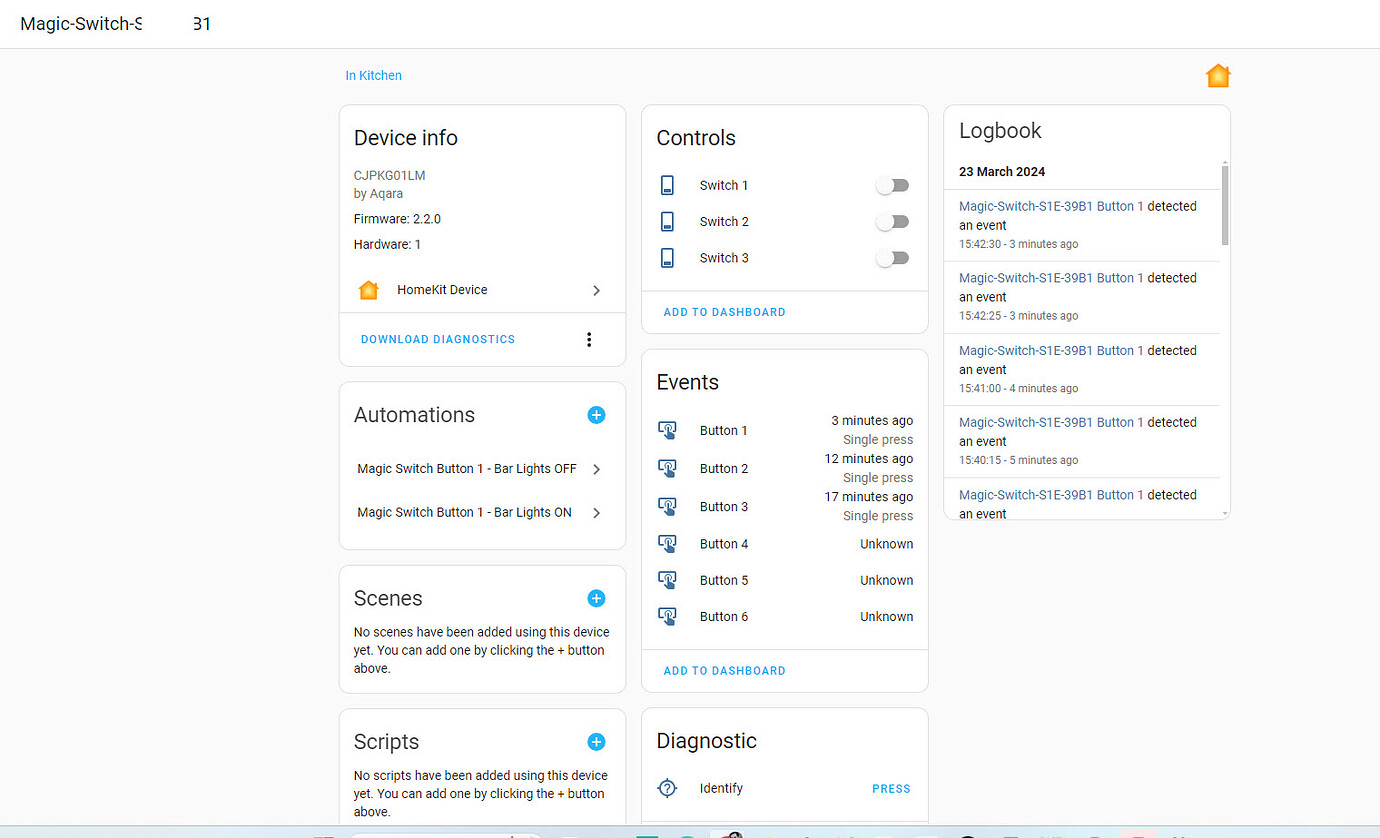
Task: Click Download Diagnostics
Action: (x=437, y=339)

- - - -

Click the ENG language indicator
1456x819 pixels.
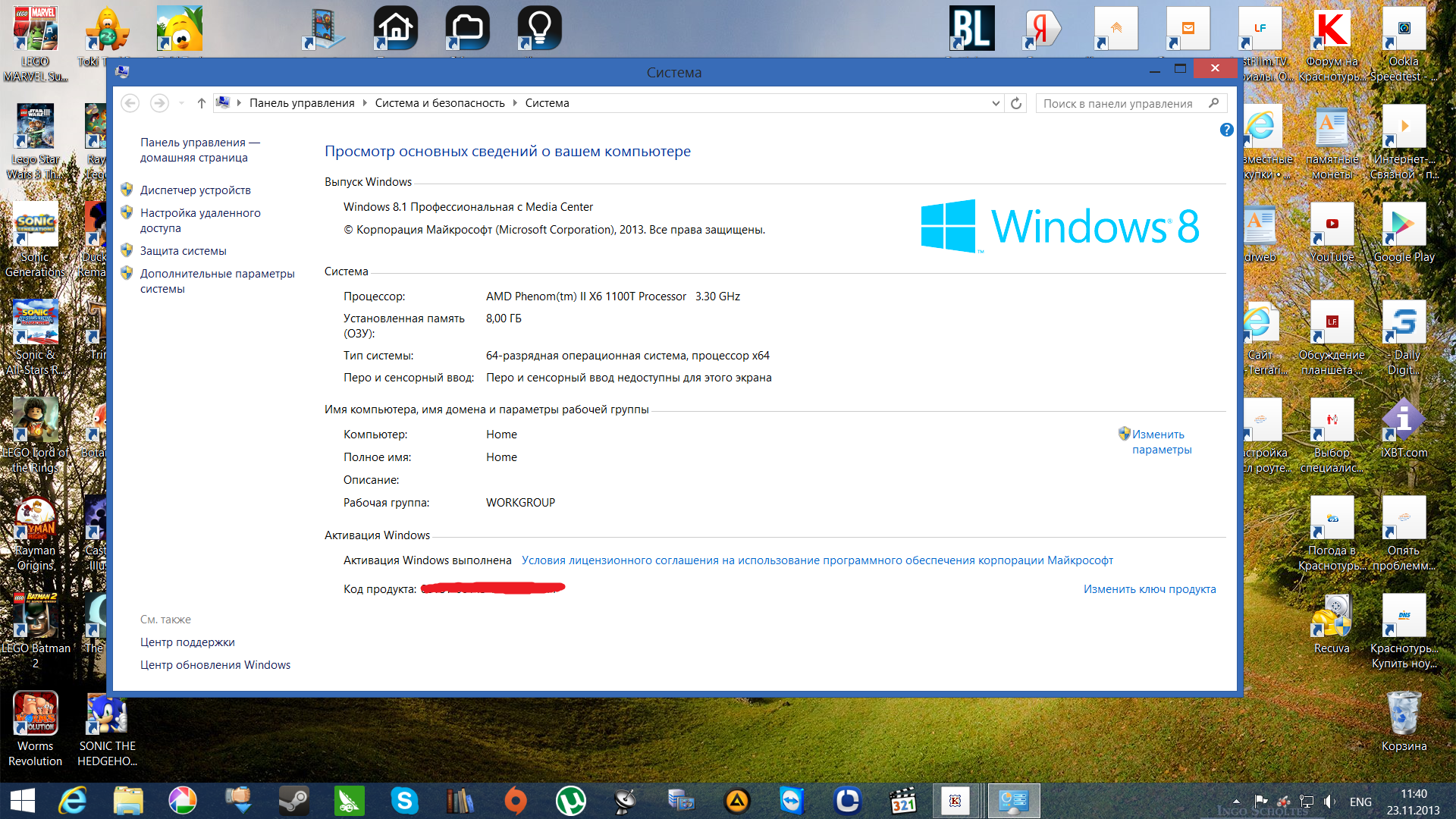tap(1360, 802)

- - - -

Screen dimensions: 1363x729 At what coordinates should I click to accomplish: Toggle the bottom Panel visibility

- - - -

Quote the listing above word for word, starting at the line that contains "Click the ENG language indicator" and ending at the line that contains "tap(1360, 802)". Leave the pictures out of your answer.

### Completed task
Click the ENG language indicator
1456x819 pixels.
tap(1360, 802)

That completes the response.